**Reading text**

┌──

- Regular Edition cover

Single by Buono!

from the album Sherbet
- Released: January 18, 2012 (Japan)
- Genre: J-pop, rock, pop
- Label: Zetima
- Songwriters: Hatsukoi Cider: NOBE, Shihori Deep Mind: Onoriku, AKIRASTAR

Buono! singles chronology
| "Natsu Dakara!" (2011) | "Hatsukoi Cider / Deep Mind" (2012) |  |

Music videos
- Hatsukoi Cider on YouTube
- Deep Mind on YouTube

Alternative cover
- Limited Edition cover

Alternative cover
- Single V cover

Alternative cover
- Event V cover

= Hatsukoi Cider / Deep Mind =

"Hatsukoi Cider" (初恋サイダー) / "Deep Mind" is the 13th single by the Japanese band Buono!, released in Japan on January 18, 2012.

==Composition==
As the band members pointed out in their interviews to CDJournal, "Hatsukoi Cider" is a refreshing up-tempo track, while "Deep Mind", being a theme song for a horror movie, is a dark composition, which they performed in low, deep voices.

└──

**Challenge**
Answer these questions using the text about the single "Hatsukoi Cider / Deep Mind":
1. Which label released the single?
2. Which number single is it for Buono!?
3. What kind of movie is "Deep Mind" a theme song for?
The lines that come after this text are not needed here.

**Provided material**
┌──

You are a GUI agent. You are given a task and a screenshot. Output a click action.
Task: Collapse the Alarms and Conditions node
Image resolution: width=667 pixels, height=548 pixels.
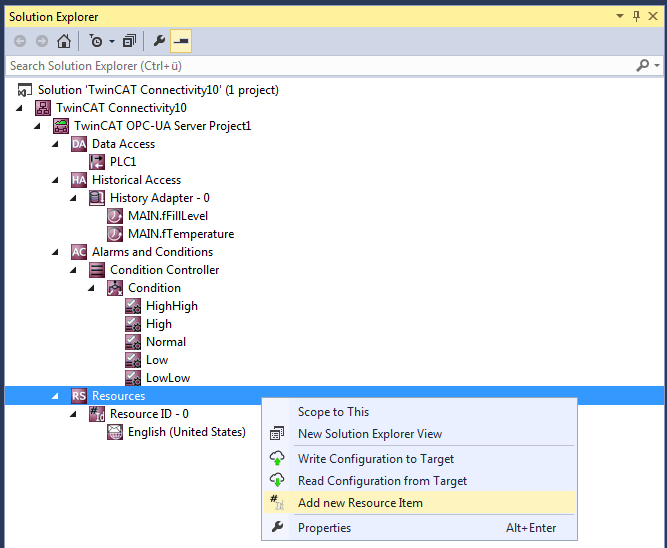point(57,252)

└──

**Response for this exercise**
1. Zetima
2. The 13th
3. A horror movie